What are the rules for National Insurance on company benefits?

Employees won’t usually have to pay National Insurance on company benefits. They do have to pay National Insurance on things that are paid in cash, as they’re treated as earnings. For example, if an employer gives their employee a gift that they could sell instead of keep, they will pay National Insurance on the value of the gift.

Employers need to pay Employers’ National Insurance contributions on some benefits provided to employees. Ask your accountant for details.

How to calculate fringe benefit tax on a company car

Employees can calculate the tax due on your company car by using the HMRC Company Car and Car Fuel Benefit Calculator. They will need to provide information on the car, their length of use, if they contribute to the cost of the car and whether their employer pays for private fuel.

How much tax do you pay on a company car?

Tax payable on company cars and vehicles varies considerably, depending on the type and value of the car.

Electric vehicles currently have a taxable value of 1% of their list price, whereas many petrol and diesel cars have a taxable value of 24% to 28% of their list price. This makes a big difference to the amount of tax an employee will pay.

For example, an electric Peugeot e-208 has a list price of £30,200 and a taxable value of £302 (1%) whereas a petrol Peugeot 208 has a list price of £19,375 and a taxable value of £5,231 (27%). This means an employee paying higher rate tax would pay £120 per year tax on the electric Peugeot e-208 compared with £2,092 tax per year on the petrol Peugeot 208.

Frequently asked questions

Benefits in kind tax calculator

You can calculate tax due on a company car using the HMRC company car and car fuel benefit tax calculator.

What is a P11D form?

Employers are responsible for completing a P11D form for each employee who receives company benefits. The form sets out the company benefits received during a year and their taxable value. Employees should be asked to check the form to make sure it is accurate.

What are the tax rules on health insurance?

Health insurance is classed as a taxable benefit. This means employees will have to pay tax on the cost of the insurance premiums.

Some health benefits are tax free, like annual health check-ups, eyesight tests where employees use a computer and medical insurance while employees are working abroad.

What are the tax rules on loans?

● Material supplied
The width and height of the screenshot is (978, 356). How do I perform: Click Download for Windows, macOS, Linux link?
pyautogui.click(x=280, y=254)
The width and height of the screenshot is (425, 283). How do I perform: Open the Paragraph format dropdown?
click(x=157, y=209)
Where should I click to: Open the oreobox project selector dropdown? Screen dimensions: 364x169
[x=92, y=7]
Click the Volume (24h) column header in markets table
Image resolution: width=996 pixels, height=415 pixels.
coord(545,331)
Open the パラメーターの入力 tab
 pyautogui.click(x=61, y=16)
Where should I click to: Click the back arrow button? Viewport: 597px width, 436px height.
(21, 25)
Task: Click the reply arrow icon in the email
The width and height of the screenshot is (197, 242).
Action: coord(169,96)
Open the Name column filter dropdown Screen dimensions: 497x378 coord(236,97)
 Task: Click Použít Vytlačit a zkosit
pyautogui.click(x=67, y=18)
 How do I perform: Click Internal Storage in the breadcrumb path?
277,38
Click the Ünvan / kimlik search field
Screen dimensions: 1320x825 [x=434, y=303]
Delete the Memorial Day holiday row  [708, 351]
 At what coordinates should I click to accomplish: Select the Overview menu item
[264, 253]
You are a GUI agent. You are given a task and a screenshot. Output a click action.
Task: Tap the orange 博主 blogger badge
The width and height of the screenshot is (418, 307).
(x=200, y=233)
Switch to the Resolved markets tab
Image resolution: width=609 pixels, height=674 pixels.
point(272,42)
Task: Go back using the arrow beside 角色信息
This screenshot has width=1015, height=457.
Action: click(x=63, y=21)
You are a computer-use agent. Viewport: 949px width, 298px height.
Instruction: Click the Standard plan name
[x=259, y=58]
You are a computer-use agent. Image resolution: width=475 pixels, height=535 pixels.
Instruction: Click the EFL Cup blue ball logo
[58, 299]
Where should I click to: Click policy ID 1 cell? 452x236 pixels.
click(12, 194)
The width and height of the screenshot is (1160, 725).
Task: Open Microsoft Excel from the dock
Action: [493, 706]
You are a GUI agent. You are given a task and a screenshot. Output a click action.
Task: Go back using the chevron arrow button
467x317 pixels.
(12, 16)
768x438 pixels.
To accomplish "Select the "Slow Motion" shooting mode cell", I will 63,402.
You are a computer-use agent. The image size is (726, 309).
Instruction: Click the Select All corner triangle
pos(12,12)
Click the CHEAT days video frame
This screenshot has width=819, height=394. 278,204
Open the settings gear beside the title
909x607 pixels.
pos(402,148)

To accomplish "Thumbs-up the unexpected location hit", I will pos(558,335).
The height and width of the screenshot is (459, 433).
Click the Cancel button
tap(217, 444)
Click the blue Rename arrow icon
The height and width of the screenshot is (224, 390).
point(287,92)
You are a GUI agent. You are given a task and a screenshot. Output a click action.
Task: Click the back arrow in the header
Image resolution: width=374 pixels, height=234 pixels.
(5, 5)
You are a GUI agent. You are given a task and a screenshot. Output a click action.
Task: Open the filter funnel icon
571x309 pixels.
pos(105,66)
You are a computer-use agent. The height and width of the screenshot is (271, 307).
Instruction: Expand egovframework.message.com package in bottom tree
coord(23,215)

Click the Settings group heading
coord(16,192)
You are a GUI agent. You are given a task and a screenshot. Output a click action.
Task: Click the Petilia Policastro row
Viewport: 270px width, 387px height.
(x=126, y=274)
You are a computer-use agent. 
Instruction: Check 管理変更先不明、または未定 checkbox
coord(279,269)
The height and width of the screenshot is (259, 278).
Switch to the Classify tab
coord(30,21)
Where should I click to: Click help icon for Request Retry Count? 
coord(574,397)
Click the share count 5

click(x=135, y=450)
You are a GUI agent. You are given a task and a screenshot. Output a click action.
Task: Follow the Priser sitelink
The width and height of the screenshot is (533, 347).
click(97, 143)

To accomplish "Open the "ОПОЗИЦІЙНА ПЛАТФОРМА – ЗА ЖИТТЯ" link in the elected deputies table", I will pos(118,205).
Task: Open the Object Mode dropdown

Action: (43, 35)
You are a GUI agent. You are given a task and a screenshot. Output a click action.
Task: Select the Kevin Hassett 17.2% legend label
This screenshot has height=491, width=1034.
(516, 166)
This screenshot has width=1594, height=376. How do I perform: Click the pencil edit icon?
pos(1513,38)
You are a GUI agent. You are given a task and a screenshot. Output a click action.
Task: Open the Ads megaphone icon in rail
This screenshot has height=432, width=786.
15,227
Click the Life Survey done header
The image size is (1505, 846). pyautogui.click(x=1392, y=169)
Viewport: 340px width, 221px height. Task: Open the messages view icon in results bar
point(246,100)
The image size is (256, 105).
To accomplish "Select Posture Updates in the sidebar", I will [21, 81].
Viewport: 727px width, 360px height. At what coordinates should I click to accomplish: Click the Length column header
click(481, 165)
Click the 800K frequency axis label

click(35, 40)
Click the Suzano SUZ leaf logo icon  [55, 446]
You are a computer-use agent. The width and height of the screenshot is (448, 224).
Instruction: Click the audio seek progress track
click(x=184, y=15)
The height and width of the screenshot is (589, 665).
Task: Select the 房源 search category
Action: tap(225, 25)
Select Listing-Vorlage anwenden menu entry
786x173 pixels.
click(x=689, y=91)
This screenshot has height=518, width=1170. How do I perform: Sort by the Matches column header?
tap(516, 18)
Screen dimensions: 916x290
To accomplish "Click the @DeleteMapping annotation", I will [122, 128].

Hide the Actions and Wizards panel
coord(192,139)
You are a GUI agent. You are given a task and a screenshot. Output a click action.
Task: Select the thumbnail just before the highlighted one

● Required actions
1. According to the guidance on company benefits, what taxable value do electric vehicles currently have?
2. Continue the guidance on company benefits from where it stops, matching its style and structure.

● Expected responses
1. Electric vehicles currently have a taxable value of 1% of their list price.

2.
Employees owe tax on low interest and interest free loans of over £10,000 from their employer. Tax is due on the difference between the interest rate they pay and the official interest rate set by the Bank of England.

What are the tax rules on living accommodation?

Employees may need to pay tax if they are living in accommodation provided by their employer. Employees that need to live in accommodation to do their job better may not owe tax. For example, agricultural workers living on farms or ministers living in a manse.

Who is responsible for collecting tax on company benefits?

An employer is usually responsible for calculating tax on company benefits. This will be collected through the PAYE system.

What is the company car tax on older cars?

Tax on older company cars is usually higher as the tax band is based on a car's emissions. It may be cheaper for employees to use a new electric car which has a very low tax band.

What is the company car tax on electric cars?

There are currently ultra-low tax bands for electric vehicles. This means that employees will pay just 1% tax on the list price of electric vehicles until April 2022 and 2% for the next 3 financial years.

Can you claim tax back on company car mileage?

Employees can claim back up to 45p per mile for fuel used for business trips. They are not allowed to claim mileage for any journeys made between the home and normal place of work. Car users can only claim a lower business mileage rate of 25p once they have travelled over 10000 miles per year.

What are the tax rules for hybrid company cars?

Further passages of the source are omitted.